Tasks:
1. Please repeat the part of the article on the ePRO oncology initiative word for word, starting at "In partnership with" and ending at "in the future.".
2. Pick up the article on the ePRO oncology initiative after its final sentence and continue writing it.

The Patient-Centered Outcomes Research Institute (PCORI) has awarded UNC Lineberger’s Ethan Basch, MD, MSc, FASCO, $3 million in research funding to support a multi-institutional initiative to implement electronic patient-reported outcomes, or ePRO, in oncology practices across the country.
“People being treated for cancer often experience a range of symptoms that can cause distress and impairment, and even preventable emergency room visits and hospitalization. Improving how patient symptoms are detected and managed is essential to providing high-quality cancer care, but how this is accomplished has been a vexing issue,” said Basch, the Richard M. Goldberg Distinguished Professor in Medical Oncology and chief of oncology at the UNC School of Medicine and director of the Cancer Outcomes Research Program at UNC Lineberger Comprehensive Cancer Center.
Previous studies have shown that ePRO interventions have improved clinical outcomes, including health-related quality of life, physical function and even provided a survival benefit. However, concerns have been raised whether integrating ePROs into community oncology practices’ electronic medical records would be overly burdensome in terms of staff time and costs.
In partnership with the Centers for Medicare & Medicaid Services, American Society of Clinical Oncology, American Cancer Society, and US Oncology and four of the largest electronic medical record companies in the country, the initiative will incorporate ePROs into oncology practices across the country. The project’s objectives include assessing the implementation process and the benefits of symptom monitoring with ePROs in real-world oncology practices. The researchers will also develop standard operating procedures for ePRO implementation – a critical need if the program is to be rolled out more broadly in the future.

Information shown:
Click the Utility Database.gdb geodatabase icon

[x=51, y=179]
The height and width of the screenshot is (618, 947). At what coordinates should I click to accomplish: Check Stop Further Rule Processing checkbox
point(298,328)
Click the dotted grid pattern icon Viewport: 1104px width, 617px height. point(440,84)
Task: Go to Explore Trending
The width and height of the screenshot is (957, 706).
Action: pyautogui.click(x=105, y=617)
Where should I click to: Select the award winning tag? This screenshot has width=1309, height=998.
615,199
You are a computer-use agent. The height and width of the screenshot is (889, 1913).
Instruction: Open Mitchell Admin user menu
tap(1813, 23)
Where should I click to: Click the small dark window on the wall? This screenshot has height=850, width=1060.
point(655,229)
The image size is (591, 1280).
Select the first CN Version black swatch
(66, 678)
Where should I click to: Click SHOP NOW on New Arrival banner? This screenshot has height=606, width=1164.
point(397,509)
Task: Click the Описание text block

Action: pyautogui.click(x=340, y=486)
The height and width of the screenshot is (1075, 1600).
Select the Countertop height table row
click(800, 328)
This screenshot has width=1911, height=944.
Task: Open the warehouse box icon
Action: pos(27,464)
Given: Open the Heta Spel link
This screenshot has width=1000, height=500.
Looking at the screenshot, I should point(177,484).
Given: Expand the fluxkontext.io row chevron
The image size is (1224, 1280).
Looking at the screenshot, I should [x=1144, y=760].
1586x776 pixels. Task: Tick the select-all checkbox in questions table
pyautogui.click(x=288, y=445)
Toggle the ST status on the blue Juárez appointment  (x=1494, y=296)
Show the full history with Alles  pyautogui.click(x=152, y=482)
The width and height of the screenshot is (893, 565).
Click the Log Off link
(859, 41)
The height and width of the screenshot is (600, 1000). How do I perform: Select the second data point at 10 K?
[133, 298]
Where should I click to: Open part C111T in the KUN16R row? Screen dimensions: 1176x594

Answers to the tasks:
1.
In partnership with the Centers for Medicare & Medicaid Services, American Society of Clinical Oncology, American Cancer Society, and US Oncology and four of the largest electronic medical record companies in the country, the initiative will incorporate ePROs into oncology practices across the country. The project’s objectives include assessing the implementation process and the benefits of symptom monitoring with ePROs in real-world oncology practices. The researchers will also develop standard operating procedures for ePRO implementation – a critical need if the program is to be rolled out more broadly in the future.

2.
The project team includes investigators from UNC Lineberger, Dana-Farber Cancer Institute, Duke Cancer Institute, Mayo Clinic Arizona, Memorial Sloan Kettering Cancer Center and the University of Alabama at Birmingham.
In addition to providing administrative and scientific leadership, the research and partner organizations will contribute about $30 million of in-kind support for the project.
“This project is part of a portfolio of PCORI-funded projects that aim to improve the awareness, uptake and use of results from patient-centered comparative clinical effectiveness research,” said PCORI Executive Director Nakela L. Cook, MD, MPH. “Through a highly competitive review process, awardees’ proposals were assessed for the importance of the findings being shared and implemented and the potential for the project to lead to changes in practice and improvements in health care and health outcomes.”
The funding award has been approved pending completion of a business and programmatic review by PCORI staff and issuance of a formal award contract.
PCORI is an independent, nonprofit organization authorized by Congress with a mission to fund patient-centered comparative clinical effectiveness research that provides patients, their caregivers and clinicians with the evidence-based information they need to make better informed health and healthcare decisions.